K–Ar ages, determined by standard methods on five amphibole separates from the Rhobell Volcanic Group and one from comagmatic microtonalite, are reported by Beckinsale and Rundle (1980). The results range from 430 ± 14 to 475 ± 12 Ma, which they argue reflect loss of radiogenic 40Ar. Thus, they accept the age of 475 ± 12 Ma as a minimum for the extrusion of the Rhobell Volcanic Group. More recently Kokelaar, Fitch and Hooker (1982) have published a K–Ar age of 508 ± 11 on pargasite phenocrysts from metabasalts in the group and suggest that the large (up to 4 cm long), virtually unaltered crystals are more likely to have resisted argon loss during regional metamorphism than artially altered or even smaller crystals. PMA, BPK

Details of rock types

Augite- and plagioclase-phyric basalts

Augite- and plagioclase-phyric basalts comprise more than 99 per cent of the volcanic group at outcrop. The absolute and relative abundance of the phenocryst phases are highly variable and this factor, more than any other, accounts for the great variability in appearance of the lavas in the Rhobell Volcanic Group. The rocks weather generally grey or green, in places purple, and the phenocrysts or their pseudomorphs are commonly prominent. The lavas are non- to poorly vesicular. There is no systematic succession or lateral continuity of petrographical types.

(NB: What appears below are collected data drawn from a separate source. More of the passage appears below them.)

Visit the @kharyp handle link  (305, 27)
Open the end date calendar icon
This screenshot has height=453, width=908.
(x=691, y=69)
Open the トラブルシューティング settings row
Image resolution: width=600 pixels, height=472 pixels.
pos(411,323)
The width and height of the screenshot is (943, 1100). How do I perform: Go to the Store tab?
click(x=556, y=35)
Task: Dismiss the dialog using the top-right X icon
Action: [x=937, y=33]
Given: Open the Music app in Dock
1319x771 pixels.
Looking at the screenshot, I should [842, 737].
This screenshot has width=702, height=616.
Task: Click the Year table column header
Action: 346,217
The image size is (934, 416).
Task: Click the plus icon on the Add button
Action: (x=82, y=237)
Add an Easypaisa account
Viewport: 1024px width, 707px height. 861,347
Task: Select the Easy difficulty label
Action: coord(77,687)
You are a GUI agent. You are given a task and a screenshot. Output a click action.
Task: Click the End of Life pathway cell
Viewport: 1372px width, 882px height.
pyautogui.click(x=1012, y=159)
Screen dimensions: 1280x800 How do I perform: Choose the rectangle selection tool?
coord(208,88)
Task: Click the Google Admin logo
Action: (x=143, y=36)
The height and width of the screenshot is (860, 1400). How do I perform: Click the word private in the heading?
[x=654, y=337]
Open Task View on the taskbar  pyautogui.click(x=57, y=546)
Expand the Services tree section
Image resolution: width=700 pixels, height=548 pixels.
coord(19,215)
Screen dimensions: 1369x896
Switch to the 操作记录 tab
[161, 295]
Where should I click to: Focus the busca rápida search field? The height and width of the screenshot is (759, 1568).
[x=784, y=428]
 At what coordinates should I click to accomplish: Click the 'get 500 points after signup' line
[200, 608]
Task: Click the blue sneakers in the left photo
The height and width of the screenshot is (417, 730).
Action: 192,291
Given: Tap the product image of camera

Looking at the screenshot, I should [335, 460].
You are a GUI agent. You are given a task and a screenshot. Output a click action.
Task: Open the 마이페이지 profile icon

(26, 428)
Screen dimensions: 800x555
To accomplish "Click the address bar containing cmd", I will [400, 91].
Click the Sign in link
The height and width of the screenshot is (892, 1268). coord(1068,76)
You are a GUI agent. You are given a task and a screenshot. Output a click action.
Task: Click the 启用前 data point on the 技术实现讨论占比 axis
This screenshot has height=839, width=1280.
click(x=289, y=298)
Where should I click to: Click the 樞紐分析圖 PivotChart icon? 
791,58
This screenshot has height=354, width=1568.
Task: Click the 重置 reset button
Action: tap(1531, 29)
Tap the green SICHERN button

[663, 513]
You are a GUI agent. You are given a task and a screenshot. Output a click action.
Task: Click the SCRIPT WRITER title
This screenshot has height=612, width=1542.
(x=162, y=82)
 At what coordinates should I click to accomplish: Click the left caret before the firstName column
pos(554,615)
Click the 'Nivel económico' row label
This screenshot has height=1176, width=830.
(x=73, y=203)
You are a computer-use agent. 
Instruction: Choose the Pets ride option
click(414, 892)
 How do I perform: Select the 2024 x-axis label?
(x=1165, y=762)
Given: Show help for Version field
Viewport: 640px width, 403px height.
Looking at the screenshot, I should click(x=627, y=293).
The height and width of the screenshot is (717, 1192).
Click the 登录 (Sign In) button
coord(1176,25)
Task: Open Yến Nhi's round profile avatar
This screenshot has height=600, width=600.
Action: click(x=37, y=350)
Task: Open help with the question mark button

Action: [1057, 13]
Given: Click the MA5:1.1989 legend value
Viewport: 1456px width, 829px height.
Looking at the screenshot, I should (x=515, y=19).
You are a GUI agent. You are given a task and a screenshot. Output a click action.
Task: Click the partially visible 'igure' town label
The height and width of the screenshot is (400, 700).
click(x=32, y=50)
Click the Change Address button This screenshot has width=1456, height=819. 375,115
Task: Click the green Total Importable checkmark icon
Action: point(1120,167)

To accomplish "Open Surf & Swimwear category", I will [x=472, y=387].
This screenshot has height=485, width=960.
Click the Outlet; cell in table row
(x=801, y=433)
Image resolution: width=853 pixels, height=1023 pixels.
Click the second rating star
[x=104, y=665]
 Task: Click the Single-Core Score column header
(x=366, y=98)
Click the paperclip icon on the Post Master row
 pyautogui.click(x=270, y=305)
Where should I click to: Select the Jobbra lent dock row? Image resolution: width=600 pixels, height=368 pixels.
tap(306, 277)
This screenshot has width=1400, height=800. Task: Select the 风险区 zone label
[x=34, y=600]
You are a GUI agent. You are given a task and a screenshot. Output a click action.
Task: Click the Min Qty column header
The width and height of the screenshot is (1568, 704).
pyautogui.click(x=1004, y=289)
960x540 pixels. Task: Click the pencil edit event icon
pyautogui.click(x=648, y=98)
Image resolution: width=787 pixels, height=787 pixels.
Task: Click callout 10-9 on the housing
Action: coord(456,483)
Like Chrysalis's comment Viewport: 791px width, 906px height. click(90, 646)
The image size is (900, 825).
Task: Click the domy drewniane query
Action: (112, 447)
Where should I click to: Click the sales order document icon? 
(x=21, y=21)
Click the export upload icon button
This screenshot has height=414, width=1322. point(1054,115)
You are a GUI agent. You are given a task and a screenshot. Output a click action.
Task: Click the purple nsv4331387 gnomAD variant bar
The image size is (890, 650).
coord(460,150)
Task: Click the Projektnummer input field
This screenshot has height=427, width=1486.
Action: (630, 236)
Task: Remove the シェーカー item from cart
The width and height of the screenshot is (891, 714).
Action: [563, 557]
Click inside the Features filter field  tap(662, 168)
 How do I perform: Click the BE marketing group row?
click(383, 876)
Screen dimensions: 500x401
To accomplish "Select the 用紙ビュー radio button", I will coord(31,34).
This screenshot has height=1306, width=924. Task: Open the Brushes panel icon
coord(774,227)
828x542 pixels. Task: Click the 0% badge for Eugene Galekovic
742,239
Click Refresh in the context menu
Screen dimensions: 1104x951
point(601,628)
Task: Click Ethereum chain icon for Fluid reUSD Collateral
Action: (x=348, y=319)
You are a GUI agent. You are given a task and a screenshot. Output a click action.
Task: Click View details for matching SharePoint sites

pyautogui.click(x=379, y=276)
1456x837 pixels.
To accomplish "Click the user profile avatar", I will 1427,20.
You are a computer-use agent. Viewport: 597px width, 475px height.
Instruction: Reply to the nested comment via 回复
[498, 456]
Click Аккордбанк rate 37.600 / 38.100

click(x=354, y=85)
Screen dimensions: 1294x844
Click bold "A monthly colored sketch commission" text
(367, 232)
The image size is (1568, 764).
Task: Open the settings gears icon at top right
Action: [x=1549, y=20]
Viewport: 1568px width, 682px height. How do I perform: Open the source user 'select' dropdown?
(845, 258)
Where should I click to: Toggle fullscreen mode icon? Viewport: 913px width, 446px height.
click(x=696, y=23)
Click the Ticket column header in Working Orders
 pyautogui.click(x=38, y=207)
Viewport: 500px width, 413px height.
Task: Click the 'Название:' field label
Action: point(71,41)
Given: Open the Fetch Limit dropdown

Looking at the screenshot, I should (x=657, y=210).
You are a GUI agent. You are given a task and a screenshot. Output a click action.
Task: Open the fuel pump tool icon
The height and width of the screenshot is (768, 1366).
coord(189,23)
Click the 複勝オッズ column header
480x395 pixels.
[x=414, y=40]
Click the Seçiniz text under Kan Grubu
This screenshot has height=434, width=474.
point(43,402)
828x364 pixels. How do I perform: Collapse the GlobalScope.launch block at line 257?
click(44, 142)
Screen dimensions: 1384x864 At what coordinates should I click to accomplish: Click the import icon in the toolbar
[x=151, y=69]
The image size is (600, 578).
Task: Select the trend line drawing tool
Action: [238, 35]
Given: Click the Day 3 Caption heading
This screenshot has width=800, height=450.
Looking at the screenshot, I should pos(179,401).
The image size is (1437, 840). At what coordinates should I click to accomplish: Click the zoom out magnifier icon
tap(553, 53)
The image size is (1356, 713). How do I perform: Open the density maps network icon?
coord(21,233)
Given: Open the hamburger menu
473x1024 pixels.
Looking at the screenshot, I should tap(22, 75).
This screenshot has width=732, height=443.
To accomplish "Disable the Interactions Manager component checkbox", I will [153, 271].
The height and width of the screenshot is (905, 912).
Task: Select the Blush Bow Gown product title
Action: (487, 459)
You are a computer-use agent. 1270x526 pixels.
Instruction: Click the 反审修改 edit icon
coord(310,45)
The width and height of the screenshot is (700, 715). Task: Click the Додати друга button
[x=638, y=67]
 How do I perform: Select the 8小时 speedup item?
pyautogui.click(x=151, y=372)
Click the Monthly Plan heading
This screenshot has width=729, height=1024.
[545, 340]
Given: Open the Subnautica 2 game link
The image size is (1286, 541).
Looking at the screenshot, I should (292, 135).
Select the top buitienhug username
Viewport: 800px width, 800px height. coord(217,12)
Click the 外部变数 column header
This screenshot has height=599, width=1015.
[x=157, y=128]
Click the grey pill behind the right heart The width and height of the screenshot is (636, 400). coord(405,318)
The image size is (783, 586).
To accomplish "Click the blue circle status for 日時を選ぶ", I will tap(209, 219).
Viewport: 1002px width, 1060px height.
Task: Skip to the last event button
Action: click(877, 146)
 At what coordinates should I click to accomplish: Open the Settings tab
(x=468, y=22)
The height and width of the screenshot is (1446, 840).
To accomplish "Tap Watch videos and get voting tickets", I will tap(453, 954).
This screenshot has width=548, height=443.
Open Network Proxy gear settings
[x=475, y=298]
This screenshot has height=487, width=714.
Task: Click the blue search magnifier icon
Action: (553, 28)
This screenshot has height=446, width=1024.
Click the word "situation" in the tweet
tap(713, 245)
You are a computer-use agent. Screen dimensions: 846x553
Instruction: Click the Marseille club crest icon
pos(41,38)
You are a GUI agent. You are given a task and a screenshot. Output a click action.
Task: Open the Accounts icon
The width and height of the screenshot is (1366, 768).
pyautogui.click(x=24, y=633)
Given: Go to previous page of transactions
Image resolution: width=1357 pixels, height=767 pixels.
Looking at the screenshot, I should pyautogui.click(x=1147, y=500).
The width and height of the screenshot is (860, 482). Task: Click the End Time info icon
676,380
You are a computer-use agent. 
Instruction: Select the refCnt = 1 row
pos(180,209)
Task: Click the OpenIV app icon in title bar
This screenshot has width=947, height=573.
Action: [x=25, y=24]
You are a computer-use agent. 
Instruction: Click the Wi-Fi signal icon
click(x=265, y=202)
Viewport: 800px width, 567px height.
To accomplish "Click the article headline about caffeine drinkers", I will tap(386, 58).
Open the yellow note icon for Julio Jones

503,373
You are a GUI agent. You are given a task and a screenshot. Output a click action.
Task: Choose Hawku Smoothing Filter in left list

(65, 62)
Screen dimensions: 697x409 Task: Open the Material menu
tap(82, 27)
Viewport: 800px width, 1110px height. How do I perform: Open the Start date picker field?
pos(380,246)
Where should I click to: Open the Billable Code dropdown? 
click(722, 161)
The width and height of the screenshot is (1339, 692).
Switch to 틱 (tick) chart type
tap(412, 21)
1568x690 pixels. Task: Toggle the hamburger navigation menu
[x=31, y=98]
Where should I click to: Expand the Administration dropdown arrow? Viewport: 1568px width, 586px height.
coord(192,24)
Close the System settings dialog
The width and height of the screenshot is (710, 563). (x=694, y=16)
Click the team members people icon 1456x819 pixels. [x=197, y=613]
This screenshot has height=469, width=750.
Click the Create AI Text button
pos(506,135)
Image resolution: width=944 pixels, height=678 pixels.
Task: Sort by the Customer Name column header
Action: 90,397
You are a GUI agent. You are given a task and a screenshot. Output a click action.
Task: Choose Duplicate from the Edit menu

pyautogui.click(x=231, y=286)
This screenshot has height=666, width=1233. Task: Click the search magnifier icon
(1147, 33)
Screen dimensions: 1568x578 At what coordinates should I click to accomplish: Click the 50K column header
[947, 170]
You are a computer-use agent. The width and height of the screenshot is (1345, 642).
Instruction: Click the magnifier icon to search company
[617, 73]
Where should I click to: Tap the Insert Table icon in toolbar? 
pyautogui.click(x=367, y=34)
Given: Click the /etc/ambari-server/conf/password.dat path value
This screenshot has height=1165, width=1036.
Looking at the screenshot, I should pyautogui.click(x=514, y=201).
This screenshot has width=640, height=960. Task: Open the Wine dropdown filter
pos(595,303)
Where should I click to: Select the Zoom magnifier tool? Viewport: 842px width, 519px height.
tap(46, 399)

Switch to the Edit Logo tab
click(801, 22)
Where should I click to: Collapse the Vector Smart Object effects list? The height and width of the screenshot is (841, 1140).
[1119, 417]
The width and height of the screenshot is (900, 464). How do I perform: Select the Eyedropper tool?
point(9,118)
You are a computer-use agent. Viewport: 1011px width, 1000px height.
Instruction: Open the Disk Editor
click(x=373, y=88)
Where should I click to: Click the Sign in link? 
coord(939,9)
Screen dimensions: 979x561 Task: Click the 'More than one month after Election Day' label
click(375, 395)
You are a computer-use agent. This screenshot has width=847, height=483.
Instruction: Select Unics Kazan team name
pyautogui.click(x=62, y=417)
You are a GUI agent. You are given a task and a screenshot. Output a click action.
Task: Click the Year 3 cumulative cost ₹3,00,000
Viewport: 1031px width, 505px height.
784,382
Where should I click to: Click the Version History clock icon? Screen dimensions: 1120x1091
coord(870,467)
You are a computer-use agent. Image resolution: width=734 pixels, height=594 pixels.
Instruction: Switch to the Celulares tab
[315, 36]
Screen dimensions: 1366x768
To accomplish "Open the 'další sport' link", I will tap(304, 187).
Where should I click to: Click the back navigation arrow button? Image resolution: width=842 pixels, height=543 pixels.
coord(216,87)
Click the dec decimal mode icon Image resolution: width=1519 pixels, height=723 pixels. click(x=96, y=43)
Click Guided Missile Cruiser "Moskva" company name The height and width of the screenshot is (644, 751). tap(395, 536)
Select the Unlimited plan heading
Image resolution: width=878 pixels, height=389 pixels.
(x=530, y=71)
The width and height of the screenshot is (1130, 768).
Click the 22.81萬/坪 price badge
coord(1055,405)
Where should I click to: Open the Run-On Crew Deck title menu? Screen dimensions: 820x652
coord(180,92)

Augite phenocrysts constitute from less than 1 to 5 per cent of the mode. They range from 0.2 to 5 mm in diameter, are anhedral, subhedral or euhedral and fresh or replaced. Normally zoned crystals and glomeroporphyritic clusters occur in places. Oscillatory zoning with concentric bands of minute inclusions are common near crystal margins. Plagioclase phenocrysts, which constitute 1 to 30 per cent of the mode, are usually subhedral, and range in size up to 4.5 mm. The crystal habit is variable and skeletal crystals are common. Normal zoning, oscillatory zoning and concentric bands of minute inclusions near crystal margins are common. Flow-alignment of lath-like crystals occurs and in places a pilotaxitic texture is developed between the larger phenocrysts. The composition ranges from oligoclase to andesine (An20–34) and the mineral is assumed to be albitised. The groundmass is commonly very fine-grained and invariably altered; secondary minerals include chlorite, calcite, quartz, epidote, tremolite-actinolite, limonite and pyrite. Limonitic pseudomorphs after magnetite, 0.05 to 2 mm, are present in places.

Amphibole-bearing basalts

These basalts are characterised by phenocrysts of pargasite and diopside or saute with or without plagioclase (Plate 6.1), (Plate 6.2). There is a negative correlation between the modal content of plagioclase and ferromagnesian phenocrysts. The amphibole generally predominates over the pyroxene in modal abundance but the relative proportions are variable. In most lavas pargasite phenocrysts (Table 4) constitute 1 to 3 per cent of the mode. In a few there may be up to 20 per cent, and in varieties in which cumulate blocks are abundant this value reaches 47 per cent. The crystals are commonly 5 to 15 mm long, though some reach 4 cm in length. They are mostly euhedral; angular fragments of crystals are common, and in some an edge cuts across oscillatory zoning suggesting late-stage fragmentation. Some phenocrysts have complex embayments containing groundmass and in others there are primary inclusions of actinolite. The pargasite is strongly pleochroic from colourless to light olive green or brown. Normal and oscillatory zoning and margins crowded with inclusions are not unusual. The diopside or salite phenocrysts commonly constitute 3 to 4 per cent of the mode but can reach 10 per cent. They commonly form colourless euhedra, up to 7 mm long, some of which are intensely cracked. Normal and oscillatory zoning occur. Andesine (An35–40) phenocrysts, presumably albitised, constitute up to 20 per cent of the mode. They are on average 2 mm in length. Though commonly euhedral they are usually partially or completely replaced. The groundmass is invariably fine-grained, non-vesicular, and predominantly composed of plagioclase and chlorite with calcite, quartz, epidote and limonite.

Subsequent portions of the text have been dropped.